The pH of the compositions that can be used in the process according to the invention is generally between 2 and 14.

The composition comprising one or more alkali or alkaline earth hydroxides according to the invention generally has a pH of between 7 and 14, preferably between 8 and 13.8.

The composition comprising one or more acids not containing ethylenic unsaturation, when it is present, generally has a pH of between 2 and 7, preferably between 2.5 and 6.

The compositions that may be used in the process according to the invention may also contain additives such as natural or synthetic polymeric thickeners, anionic, amphoteric or zwitterionic, nonionic or cationic, associative or non-associative, non-polymeric thickeners such as electrolytes, polymers and the like. styling, sugars, pearlescent agents, opacifiers, sunscreens, vitamins or provitamins, perfumes, colorants, organic or inorganic particles, preservatives, pH stabilizers. Those skilled in the art will take care to choose the possible additives and their quantity so that they do not adversely affect the properties of the process of the present invention.

These additives may be present in the compositions that can be used in the process according to the invention in an amount ranging from 0 to 50% by weight relative to the total weight of each composition containing them.

The compositions used in the process according to the invention may be in any form compatible with an application on keratinous fibers, for example in the form of wax, paste, more or less fluid or thick cream, gel, foam, spray, lotion.

The compositions described above are applied to the dry or wet keratin fibers, sequentially or simultaneously.

The compositions are usually left in place on the fibers for a period generally ranging from 1 minute to 1 hour, preferably from 5 minutes to 30 minutes for each composition.

The process according to the invention may optionally comprise a step of raising the temperature, in particular by means of a straightening iron (flat tongs) and / or a hair dryer.

The temperature during the temperature rise step can range from 50 to 230 ° C. In particular, when using a straightening iron, the temperature of the temperature raising step can range from 90 to 230 ° C, preferably from 150 to 210 ° C.

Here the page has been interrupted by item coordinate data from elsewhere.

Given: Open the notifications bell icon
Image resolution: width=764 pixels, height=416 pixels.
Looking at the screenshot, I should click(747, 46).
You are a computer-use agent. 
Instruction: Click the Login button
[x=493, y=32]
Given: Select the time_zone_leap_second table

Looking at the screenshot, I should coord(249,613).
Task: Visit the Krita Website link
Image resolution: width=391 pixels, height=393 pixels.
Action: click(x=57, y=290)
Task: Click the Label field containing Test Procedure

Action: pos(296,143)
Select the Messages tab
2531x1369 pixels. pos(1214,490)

Preferably, the step of raising the temperature is carried out after the application of the composition (s) comprising the diamine (s) and / or after the application of the composition (s) comprising the one or more acids not containing ethylenic unsaturation. At the end of the process according to the invention, the keratinous fibers may optionally be washed with a shampoo followed by rinsing with water, before being dried or allowed to dry.

The process according to the invention can be repeated in order to increase the effects.

Preferably, the method according to the invention is a method of smoothing or straightening the hair. The invention also relates to kits suitable for implementing the method of the invention.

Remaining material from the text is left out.